Several sources have reported that Acting SEC Chair Michael Piwowar recently issued a directive mandating that only the Acting Director of the Division of Enforcement can authorize the issuance of formal orders of investigation, the means by which the SEC authorizes its investigative staff to issue subpoenas. The change—which reportedly strips approximately 20 Enforcement Division senior officers of the power to authorize formal orders—was not announced publicly and is not reflected in the SEC’s Enforcement Manual.

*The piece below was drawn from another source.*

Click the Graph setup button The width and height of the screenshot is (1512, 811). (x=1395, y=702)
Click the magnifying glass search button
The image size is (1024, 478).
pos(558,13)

If these reports are accurate, however, what lessons may be drawn from the change? Initial reactions have largely focused on whether centralizing formal order authority with the Acting Division Director reflects an effort to slow the pace of SEC investigations. But this assertion seems incomplete at best, and may largely miss what is really going on. It’s hard to draw definitive conclusions from a non-public action of an Acting Chair without the input of the Commission’s full five-member complement; but we believe the reasons underpinning this reported interim effort are more nuanced than a simple desire to roll back enforcement:
- First, this change may be driven in part by the two sitting Commissioners’ basic desire to have better visibility into the SEC’s enforcement program. Under the current system, the SEC Chair appoints the Enforcement Director, largely controls the Commission’s enforcement agenda, and therefore has tremendous visibility into nuts and bolts decisions within the Enforcement Division. By contrast, the other four Commissioners’ involvement in enforcement investigations is practically constrained to voting on the recommendations on actions placed before them. It is now safe to say that Acting Chair Piwowar (a Republican) and Commissioner Kara Stein (a Democrat) will have tighter control and oversight of decisions regarding formal order authority flowing from a single, high-level official.

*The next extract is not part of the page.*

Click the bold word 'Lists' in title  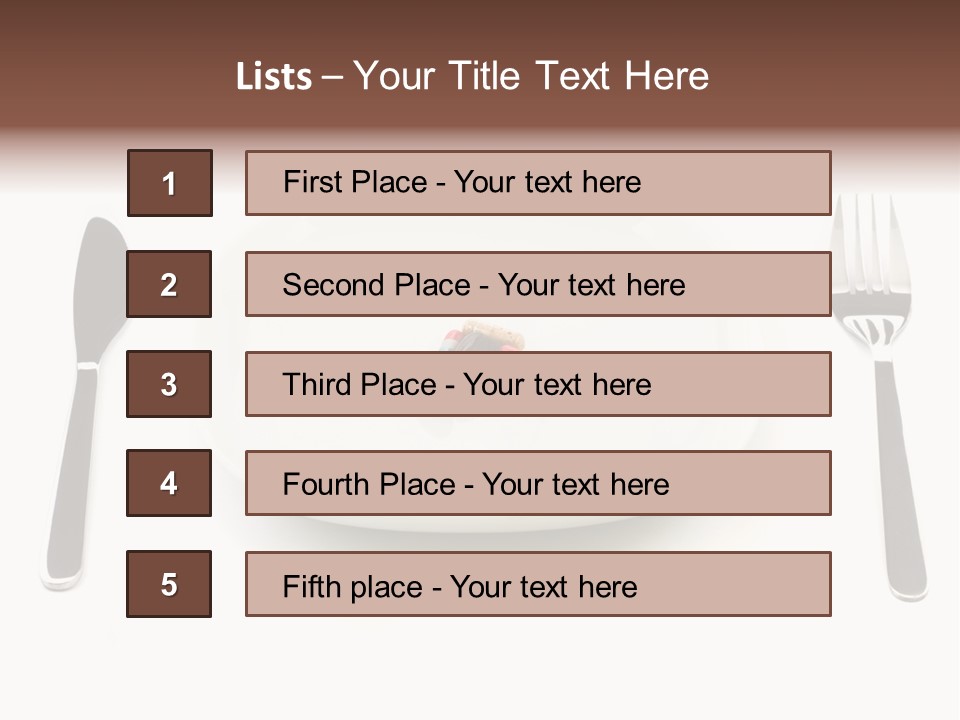[274, 77]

- Second, it is likely too simplistic to assert that the Acting Chair Piwowar acted solely to slow the pace of enforcement. His concern may well also be animated by the time and expense imposed on recipients of sweeping subpoena demands. Centralization of formal order authority may impose some weighing of costs and benefits before the staff employs compulsory process.

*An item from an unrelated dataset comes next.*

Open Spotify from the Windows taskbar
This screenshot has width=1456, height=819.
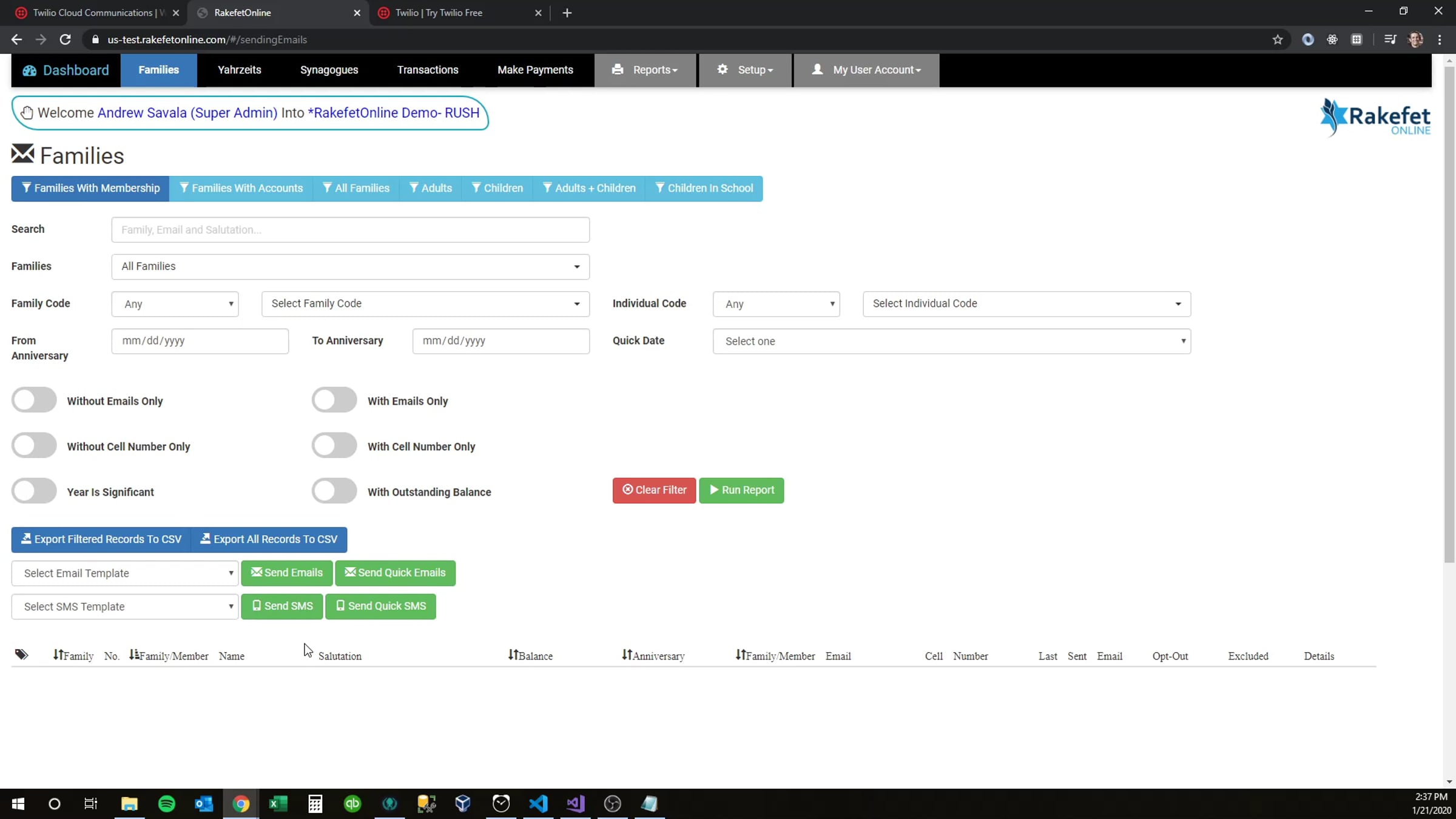click(x=166, y=804)
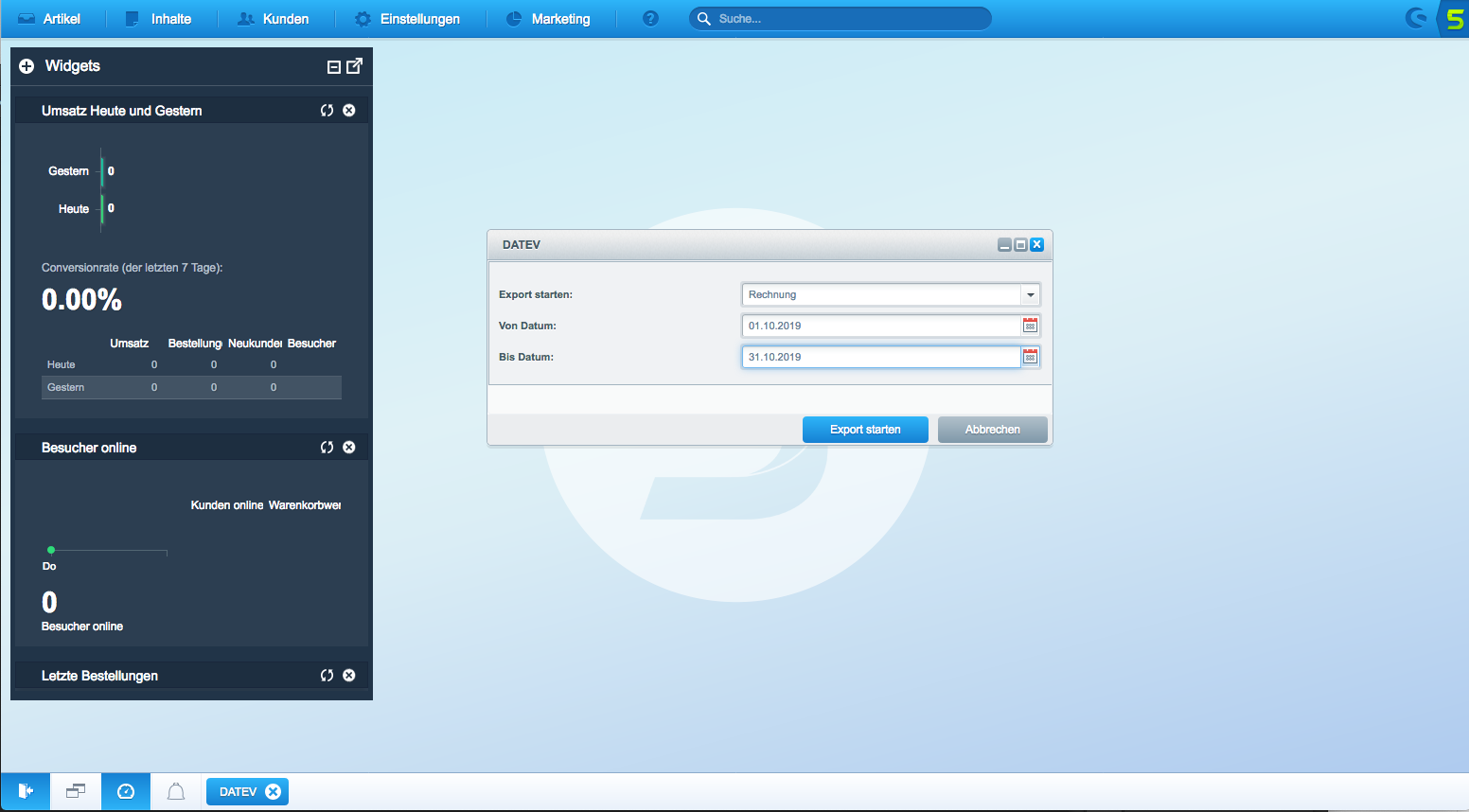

- Third, even if the full Commission ultimately reclaims formal order authority, the impact on enforcement actions may not be as significant as some project. While the issuances of formal orders increased significantly since the Commission delegated authority in 2009, the total number of enforcement actions—the more relevant metric—grew at a much slower pace and average investigation time has flat-lined over the past several years. Thus, it is not clear that more formal orders result in more significant, or faster, enforcement outcomes. Plus, many regulated entities (such as broker-dealers) are required by law to produce documents to the staff even absent a subpoena, and many non-regulated entities view it in their interest to comply voluntarily with information requests. These factors, together with the hesitancy of any post-Madoff Commission to stand in the way of thoughtful efforts by staff to gain subpoena authority, mean that even a reversion to full Commission review may not have much impact.
Time will tell if this is a one-off change to recent SEC practice or if the SEC will take additional steps to centralize enforcement decision making. The views of Jay Clayton, President Trump’s nominee to head the SEC, on this subject are unknown. What seems clear is that one Commissioner with more than two years left on his term believes that, at a minimum, the Commission should have a greater role in overseeing formal order authority, and he is unlikely to be shy about sharing his views with the incoming Chair.
 From 2009, formal order authority had been delegated to the Division Director and approximately 20 senior officers in the Enforcement Division. Prior to 2009, only the Commission could authorize the issuance of a formal order.